You mean barometric pressure?
Yes, even though your pressure or vacuum gauge may indicate zero, the atmospheric or barometric pressure is always present. Conventional gauges always measure gauge pressure.

What is gauge pressure?
Gauge pressure has its zero point at the current barometric pressure (fig. 17). Everything above barometric pressure is called pressure and everything below barometric pressure is called vacuum.



A - Gauge Pressure Zero indicated here
B - Absolute Pressure Zero indicated here
C - Current barometric pressure
D - Atmospheric Pressure
E - Vacuum
F - Perfect Vacuum
G - Operating Range of Standard Pressure Gauge
H - Operating Range of Standard Vacuum Gauge

Conventional pressure or vacuum gauges are constructed to measure gauge pressure to keep the cost affordable.

An absolute pressure gauge is bulky and expensive. Laboratory-grade devices that measure absolute pressure cost over $1000.

Tell me about atmospheric, or barometric, pressure.
The two terms are interchangeable. Atmospheric pressure at sea level on a standard day is approximately 14.7 pounds per square inch (psi), or 29.9 inches of mercury (HG), or 101 kilopascals (kPa), or 1 Bar.

These various standards differ only in the units of measure used to express them.

Does atmospheric pressure always stay the same?
No. Two factors can make the atmospheric pressure vary. First, at an altitude above sea level the atmospheric pressure goes down, because the density of the air goes down.

Second, weather or climate can change the atmospheric pressure -- high pressure or low pressure days. This is why the standard sea level atmospheric pressure is listed as being on a standard day.

How do my conventional pressure or vacuum gauges act at various altitudes?
They react the same at high altitude as at sea level, which is exactly the point we are getting to.

Conventional pressure gauges have no way to compensate for different altitudes or weather changes. They will indicate zero either at sea level or at the top of a mountain. However, the atmospheric pressure is certainly different at these two extremes.
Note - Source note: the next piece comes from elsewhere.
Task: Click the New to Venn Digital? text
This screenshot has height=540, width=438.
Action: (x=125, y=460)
Why is this atmospheric pressure measurement so important?
The air in the atmosphere contains oxygen. An engine burns a mixture of oxygen and fuel. For an engine to burn efficiently, it has to have just the right mixture of fuel and oxygen.

To determine the correct air/fuel mixture and the correct ignition timing, the PCM must know the atmospheric (BARO) pressure. If the PCM is to compensate for changes in altitude or weather, it must have an input signal that reflects these changes in atmospheric pressure.
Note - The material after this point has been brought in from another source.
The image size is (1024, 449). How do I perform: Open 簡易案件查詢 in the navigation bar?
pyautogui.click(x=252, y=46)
The Manifold Absolute Pressure sensor does this?
Yes. And, on engines that do not have a Mass Air Flow (MAF) sensor, the MAP sensor signal is also used by the PCM to calculate engine load -- how hard the engine is working. This is called the speed-density method of calculating engine load for engines without MAF sensors. It is because of this engine load calculation for speed-density engines that the accuracy of the MAP sensor signal is so critical.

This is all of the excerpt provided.